Mechants, public must continue to observe common-sense to avoid spike in COVID-19 cases, business groups say
by: Julian Resendiz
Posted: Apr 27, 2020 / 06:00 PM GMT-0600
/ Updated: Apr 27, 2020 / 06:00 PM GMT-0600
Downtown El Paso remains a ghost town amid COVID-19 restrictions on non-essential businesses. (photo by Julian Resendiz)
EL PASO, Texas (Border Report) — The border business community responded with cautious optimism to Gov. Greg Abbott’s plan to reopen the Texas economy by May 1.
“The governor’s order is a reasoned, well-balanced decision that helps protect precious human life while making sure that we preserve businesses, put people back to work and boost the local economy and the Texas economy,” said John Barela, CEO of the Borderplex Alliance in El Paso.
Retailers, restaurants and movie theaters can reopen May 1, Gov. Abbott announces
And while he and other business leaders are hopeful that many border families will be back at work soon, they urge merchants and the public to continue observing common-sense precautions to prevent a spike in the COVID-19 cases that led to the closing of non-essential businesses and the issuing of stay-at-home orders.
“It’s very important that we continue to wear masks whenever possible when we’re in public, that we continue to socially distance ourselves from others who are shopping and that businesses also practice that same level of precaution,” Barela said.
The crisis has so deeply changed the perspective of business owners that many may not open right away.
“Once the word gets out and people know what will be allowed and what won’t, I would suspect that a great majority of businesses will begin to open, particularly if they see that’s what their neighbors are doing,” said George Salom, president of the Central Business Association. “They may open and test the waters as to what the public’s response is. Does it make sense to open up shop and start paying the overhead if the sales aren’t there? I don’t think it’s going to be a wave of openings; I think it’s going to be little by little.”

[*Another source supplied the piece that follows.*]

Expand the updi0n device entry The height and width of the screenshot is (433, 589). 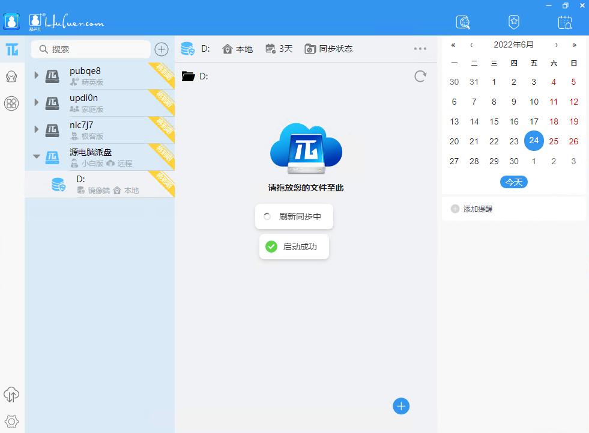click(x=36, y=102)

The Downtown El Paso business leader said the economy needs to reopen as long as merchants and the public follow healthy and safe procedures.
He urged local government officials make sure that the businesses that decide to open do it in a safe manner.
“We don’t want to have a bad relapse or another set of closures or more people getting infected, sick or dying,” Salom said. “As a landlord and member of the business community, I’m grateful that (the governor) thinks we’re at that point. As a human being and family man, I do worry about family safety. Those have to go hand in hand if we’re going to be successful in the long term.”